CHAVANNES-DE-BOGIS, Switzerland (AP) — The head of vaccine alliance Gavi, which is leading a U.N.-backed push to get COVID-19 vaccines to developing countries, said that he’s seen early signs that rich countries are beginning to withhold donations out of fears about the omicron coronavirus variant — warning any new hoarding could lead to “Inequity 2.0.”

Gavi chief executive Dr. Seth Berkley took stock of the nearly two-year fight against the pandemic as the alliance released the latest update to its supply forecast for COVID-19 vaccines that it has repeatedly downscaled, largely because of export bans and vaccine hoarding by some producer countries that critics say it should have foreseen.
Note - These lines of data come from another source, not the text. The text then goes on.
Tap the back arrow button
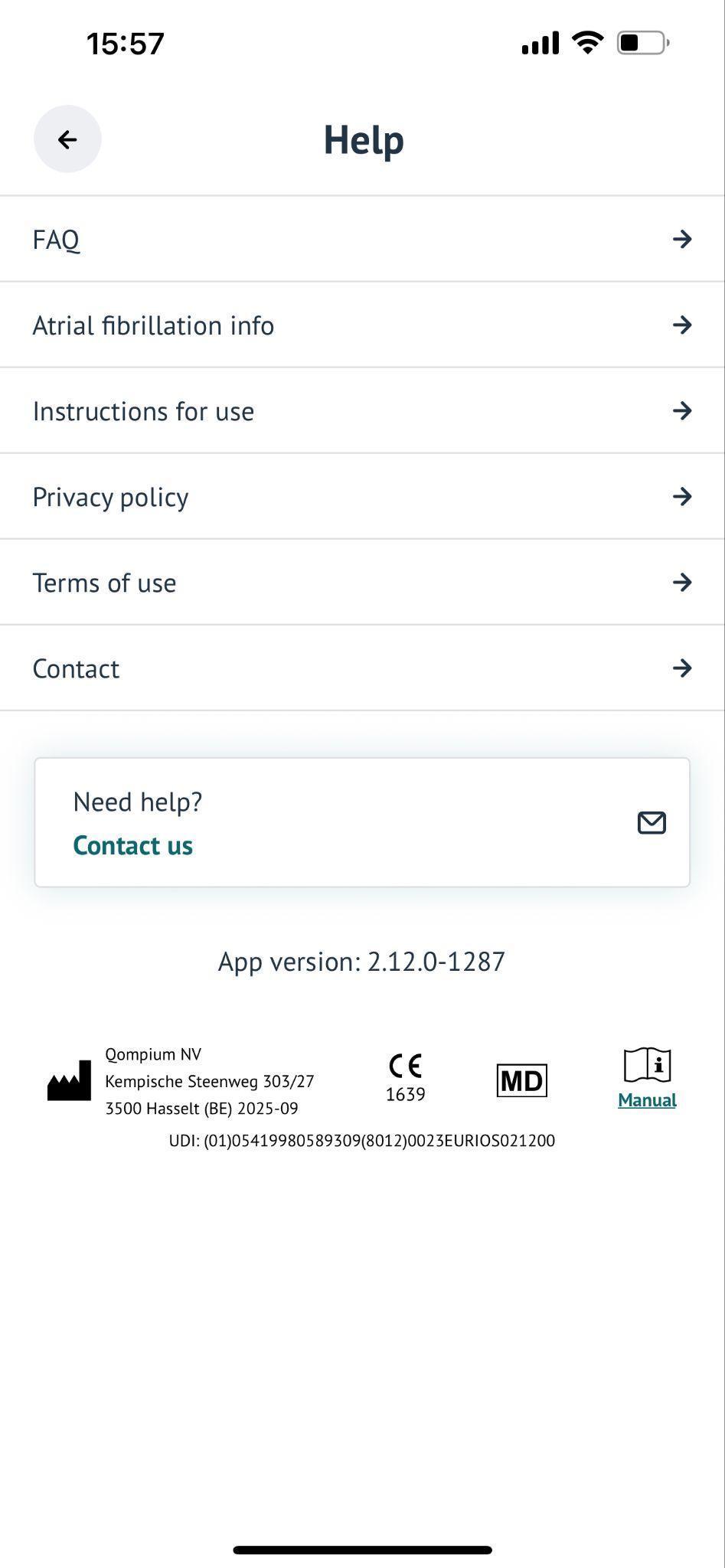 coord(67,139)
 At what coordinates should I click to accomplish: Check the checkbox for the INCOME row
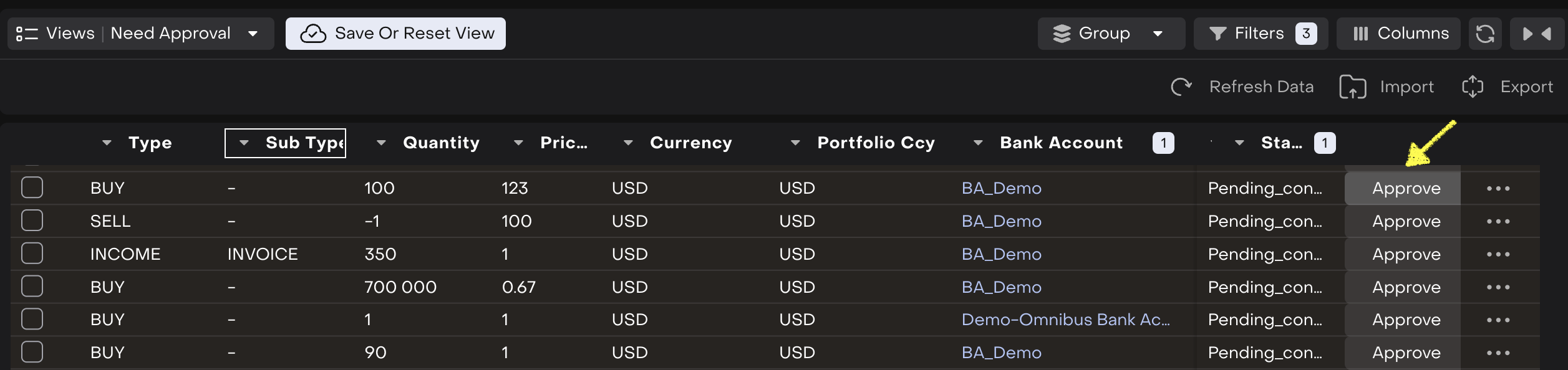coord(32,254)
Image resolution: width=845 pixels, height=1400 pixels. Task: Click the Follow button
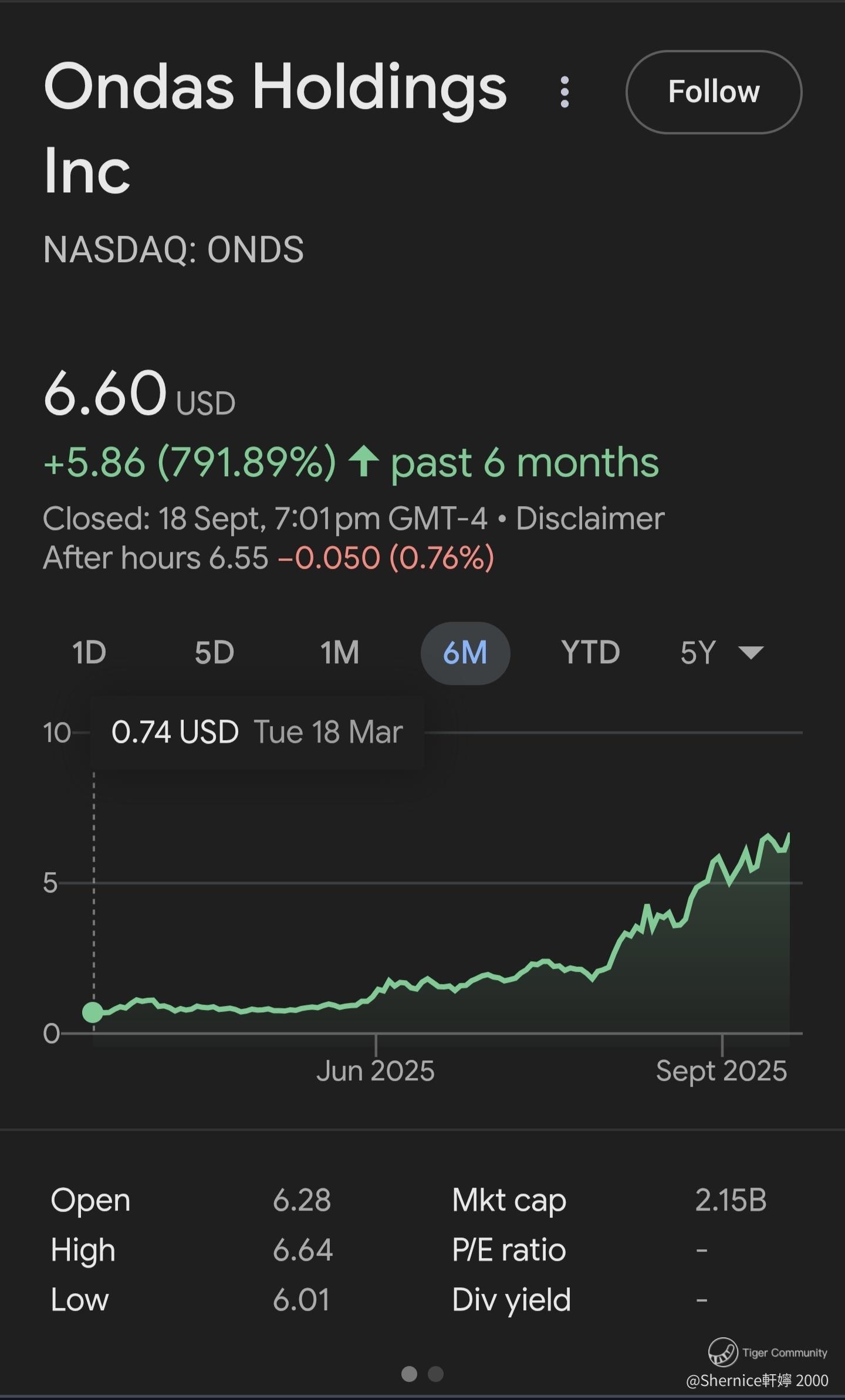tap(714, 92)
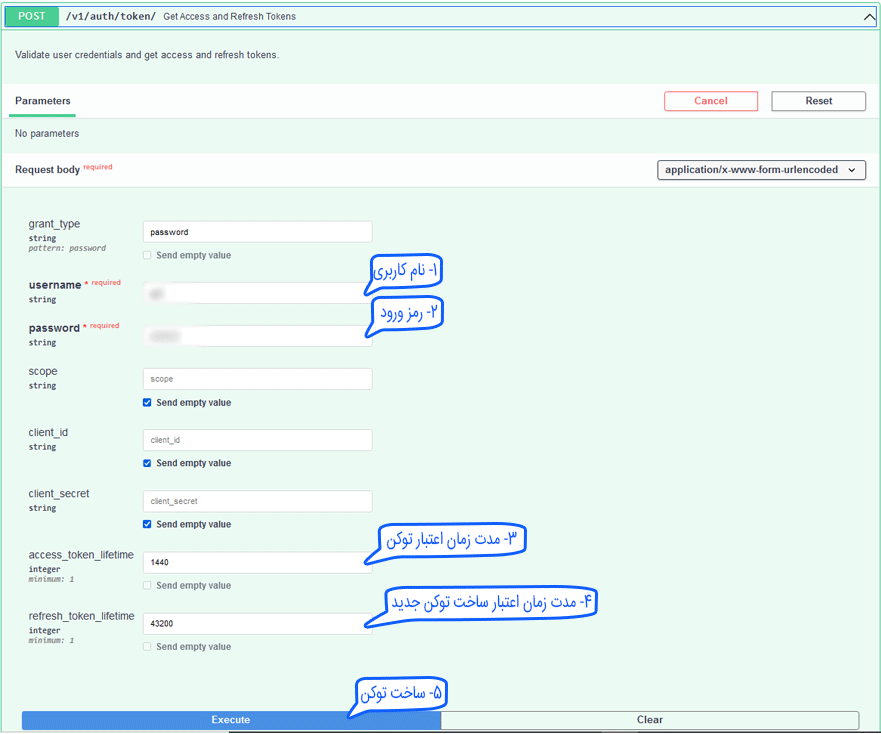Enable Send empty value under access_token_lifetime
The width and height of the screenshot is (881, 734).
tap(148, 586)
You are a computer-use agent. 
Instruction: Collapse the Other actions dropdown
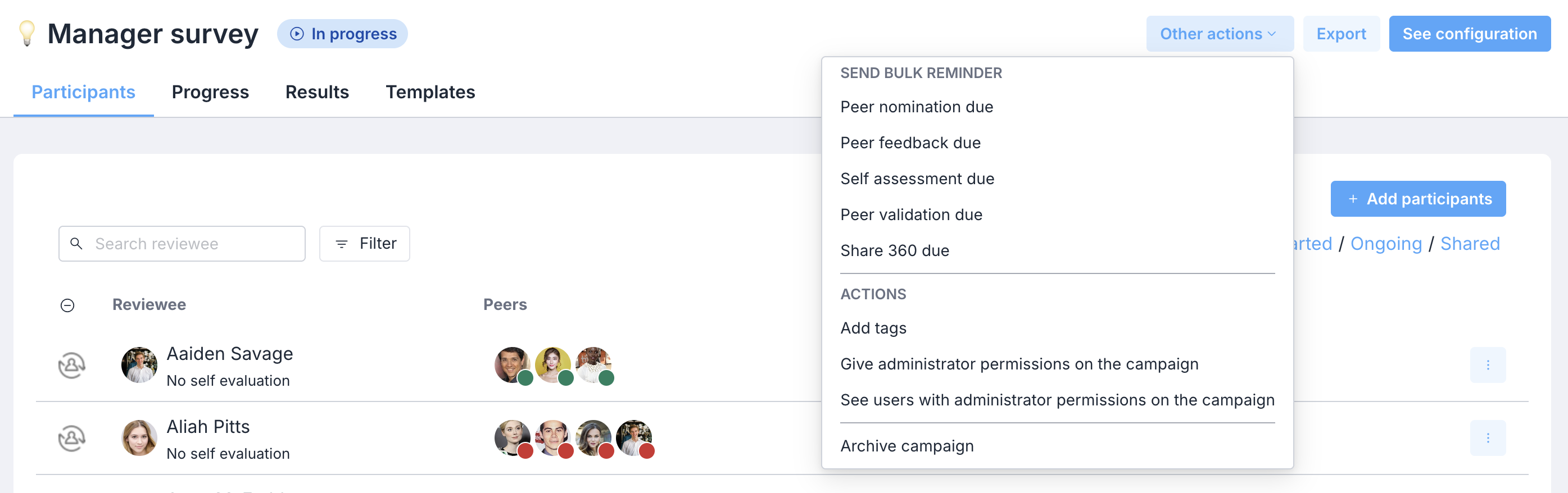click(1220, 34)
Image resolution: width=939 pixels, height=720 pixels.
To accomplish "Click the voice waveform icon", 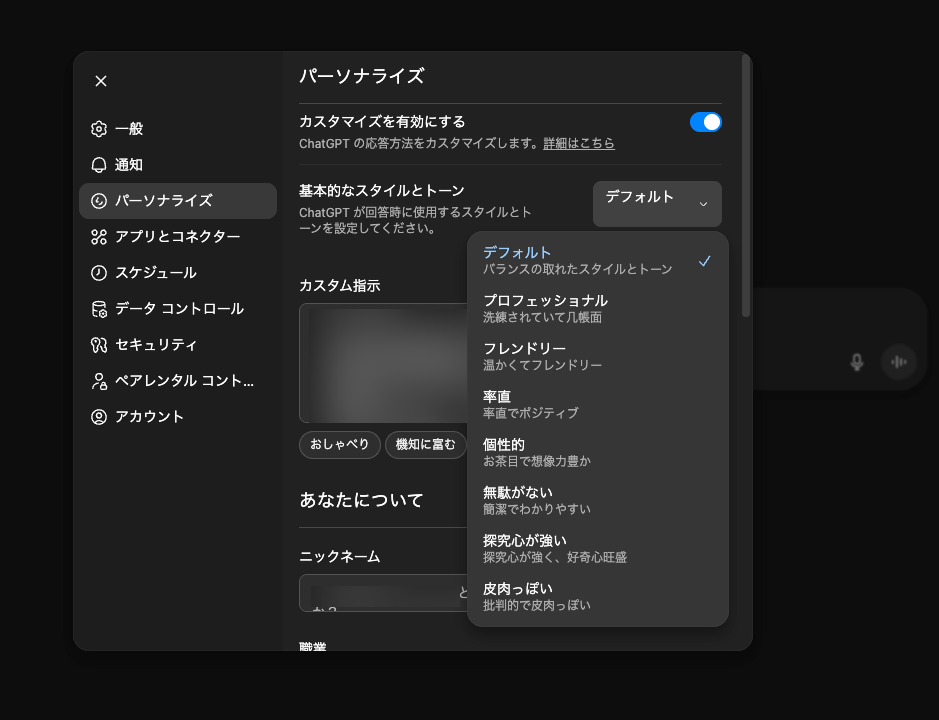I will coord(899,362).
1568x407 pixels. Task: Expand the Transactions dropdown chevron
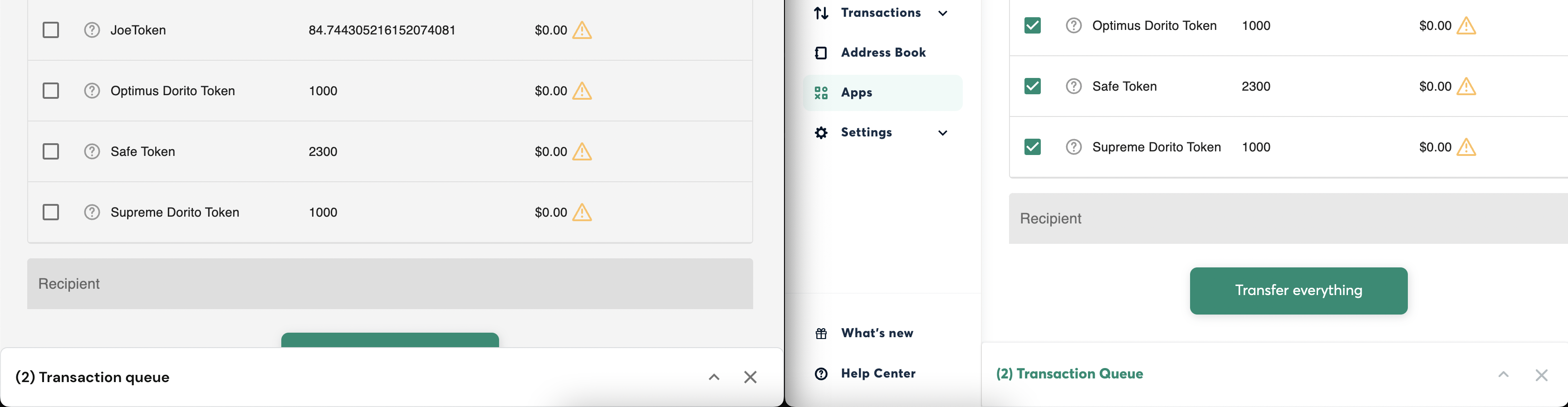[943, 12]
“With the omicron variant, what we’ve seen is panic in many countries that has led acceleration of boosters both to the numbers of people getting them, but also the timeline for getting them,” Berkley told The Associated Press in an interview late Tuesday at his home outside Geneva.

He was referring to extra doses given in rich countries to a broad swath of people — not just those at highest risk of contracting severe COVID-19.

The Geneva-based public-private partnership has been the lead manager of the U.N.-backed COVAX program that initially sought to get coronavirus vaccines to all countries but was pivoted after wealthier countries, and even some poorer ones, started striking their own deals to get jabs.